Even with automation and data analytics, the weakest link in fighting fraud can be your own employees. The importance of checks and balances cannot be stressed enough.
- Continually review and rescore claims
Success in combating insurance fraud comes from persistence and good timing. Above all, apply your arsenal of tools including data analytics and predictive modeling early and often. Claims should be continuously monitored for fraud potential. As an insurance company, it is imperative that you target the right claims, at the right time, with the right tools. Luckily, predictive modeling and advanced analytics are coming into play as essential tools for fighting insurance fraud. These tools can be automated, preventing the need for hands-on manual analysis.
By continuously reviewing and rescoring claims using Suspicion Scores, insurers can detect patterns that reveal fraud. Some claims score high immediately at first notice of loss, prompting your SIU to get involved immediately. For others, high scores do not show up until after the claim has been collected.
Monitoring Suspicion Scores has been shown to be more accurate and more effective than traditional fraud-detection methods. But again, the key is to not rely solely on technology to do all of the heavy lifting human analysts are required to initiate action after the suspected fraud has been flagged, and your people must follow through with appropriate measures. This is where training employees to identify fraud becomes an important piece of the overall fraud-detection puzzle.

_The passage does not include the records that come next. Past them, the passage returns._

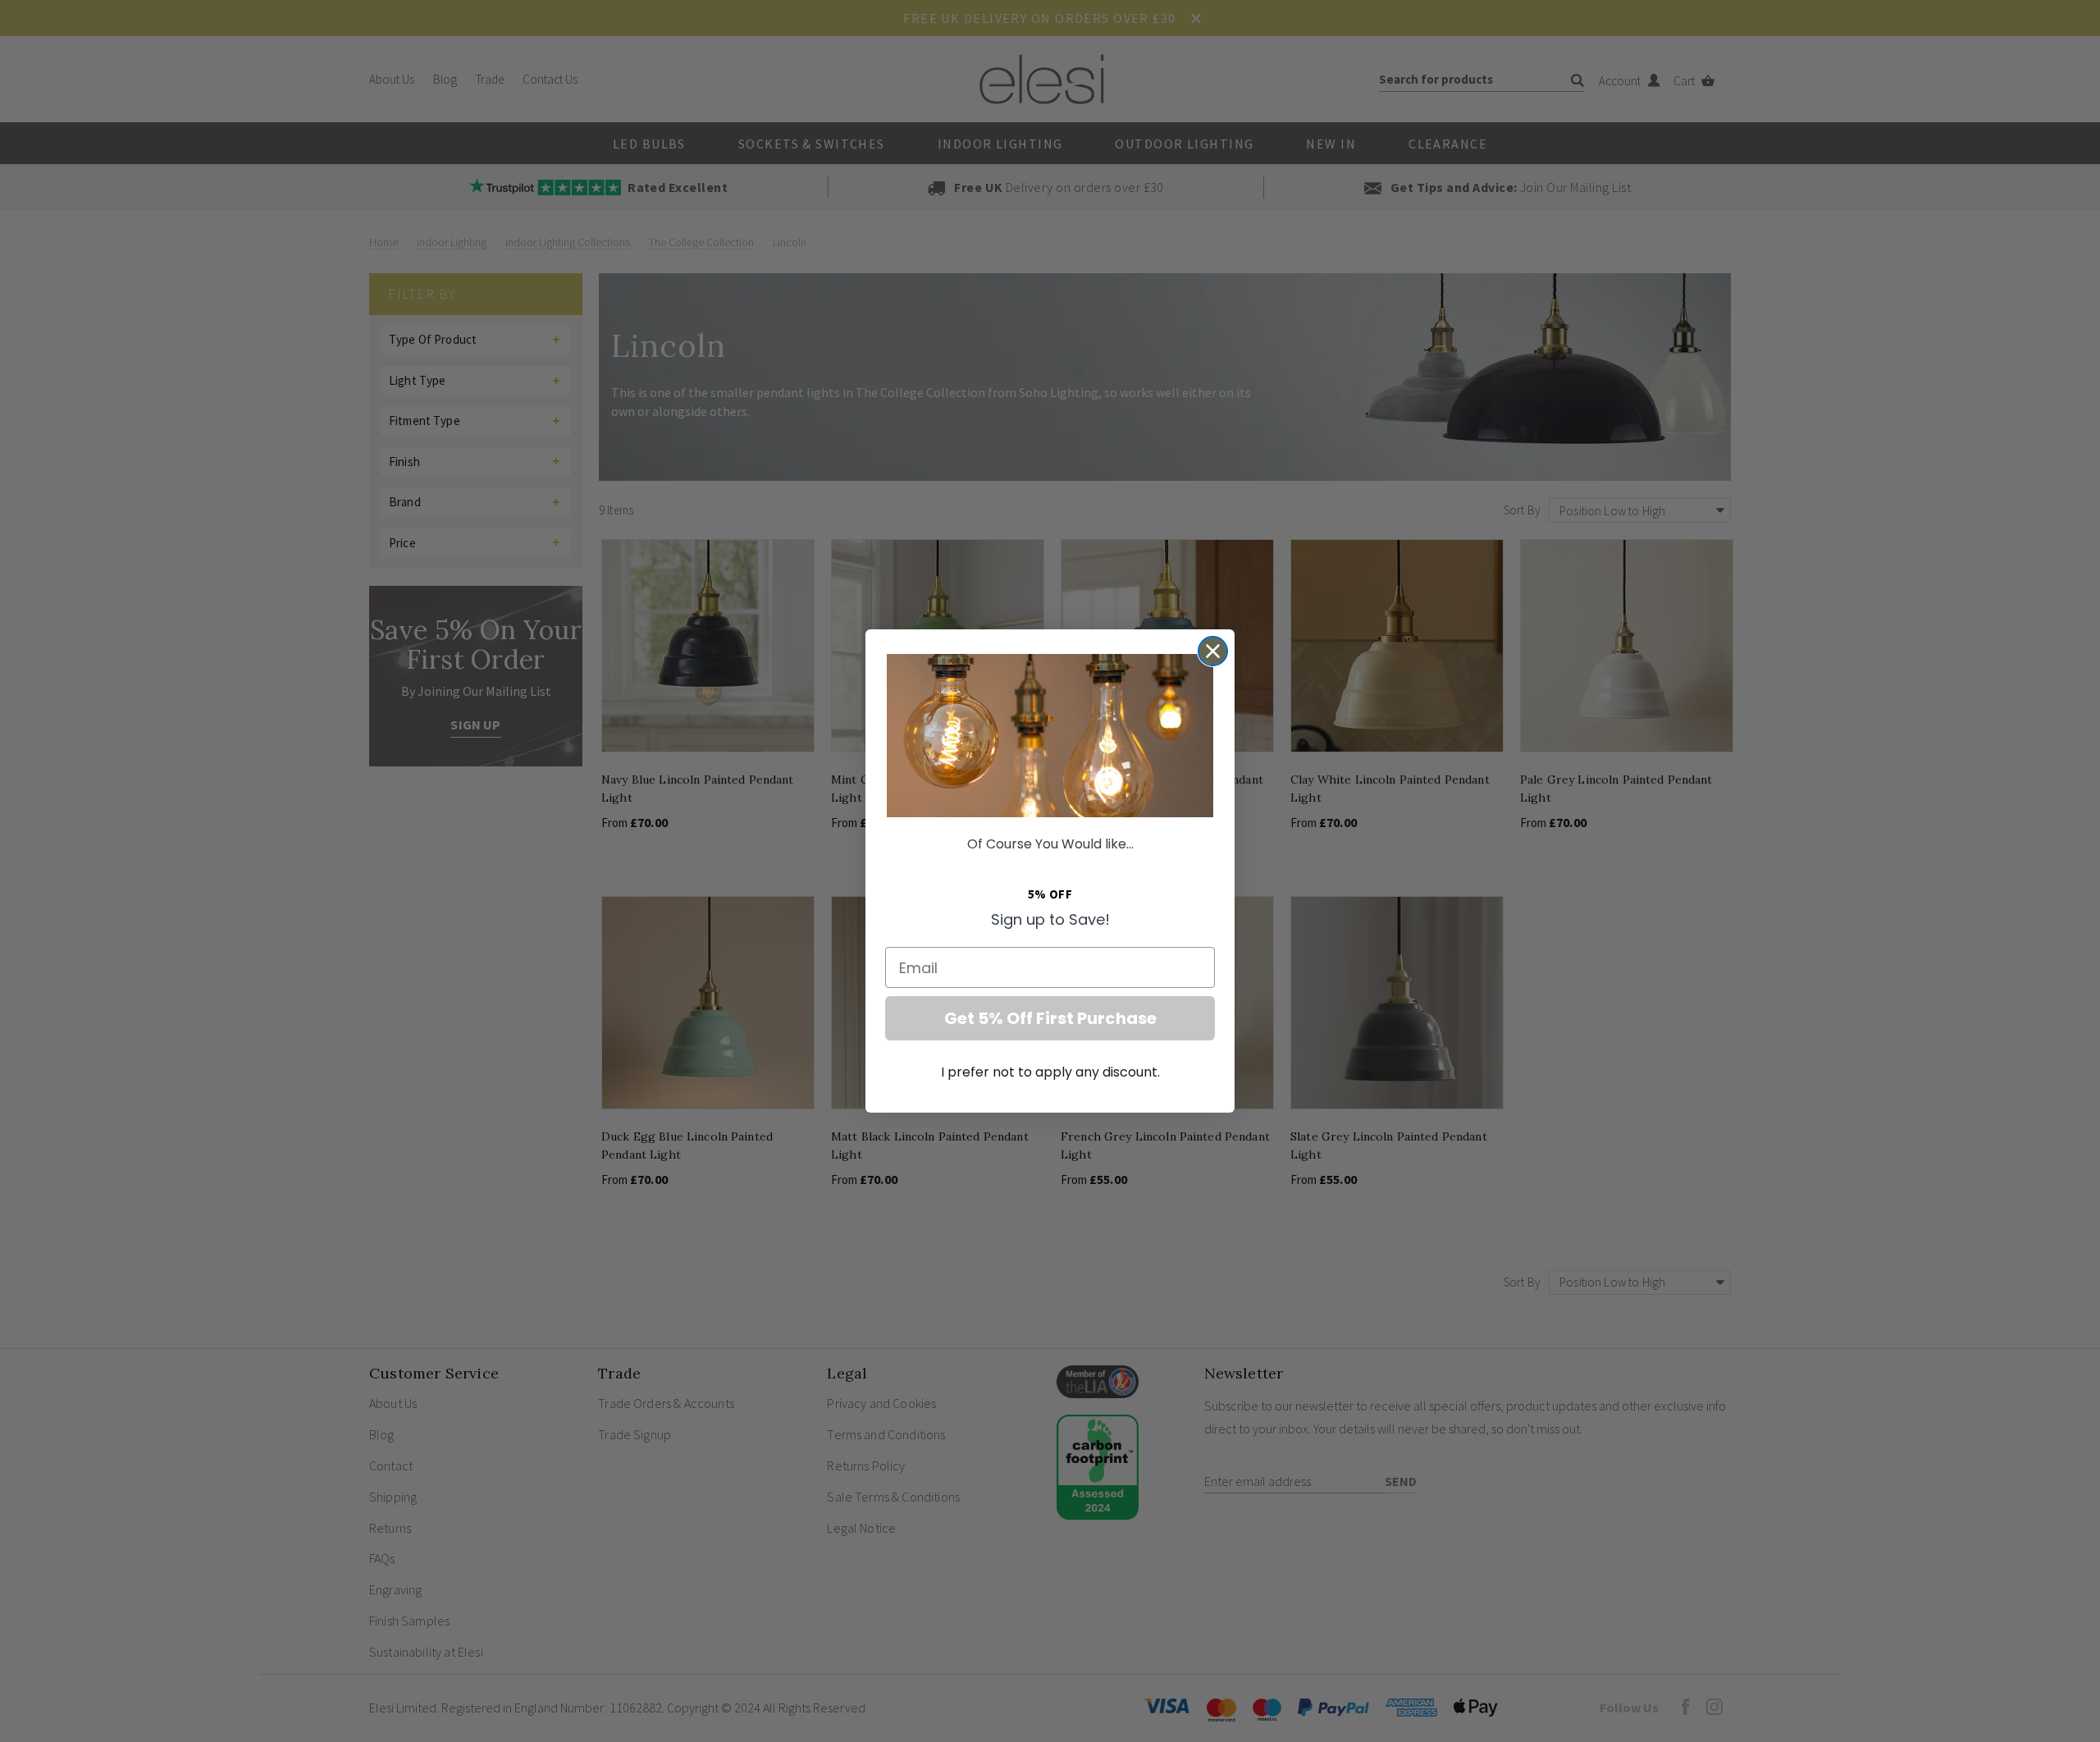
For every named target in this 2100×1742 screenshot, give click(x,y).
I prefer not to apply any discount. (1050, 1072)
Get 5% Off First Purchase (1050, 1018)
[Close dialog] (1213, 651)
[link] (1050, 735)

- Adopt a layered approach
In the world of IT, a “layered approach” refers to using a variety of tools and technologies to tackle a challenge. In detecting insurance fraud, this means throwing the kitchen sink at the criminals, but doing it in an organized, well-considered fashion.
Fraud is a complex, multifaceted problem, and no single method can detect all fraud. Each fraud-detection method needs to be crafted to address a specific area. Different rules and indicators are needed for different types of policies and claims. Plus, fraudsters hide in multiple databases, so fraud-detection methods must search them all. Because of the complexity of fighting fraud, it is advisable to bring in outside expertise to help formulate a framework and implement the technology, tools and methods needed to deal effectively with fraud.
The modern insurance organization has a number of technology tools at its disposal to detect fraud. For example, videos, photos and even livestreaming can be used to document evidence at a car crash or crime scene. It’s difficult for the average person to fake a video, especially when the device’s location access is turned on. A virtual gold mine lies within unstructured data, and it is imperative to collect, organize, index and mine the data to detect fraud. Always remember: You can’t claim what you can’t prove.
- Revise based on market conditions
Criminals are ever resourceful, so always be ready to quickly adapt to changes in the ways fraud is undertaken, as well as changes in your industry. For example, professional criminals are sophisticated enough to become familiar with the analytical approaches that insurance companies use to detect fraud, and to change their tactics when committing fraud. As fighting fraud becomes more proactive, insurers must spot new fraud trends early and take steps to stay ahead of the bad guys.
Your everyday policyholders may also try to be more creative with their insurance claims when the economy is in a down cycle. Keep your claims staff aware of the type of market conditions the policyholders are facing so the staff can be on the lookout for new and inventive fraud attempts that may be unknown to the software in place.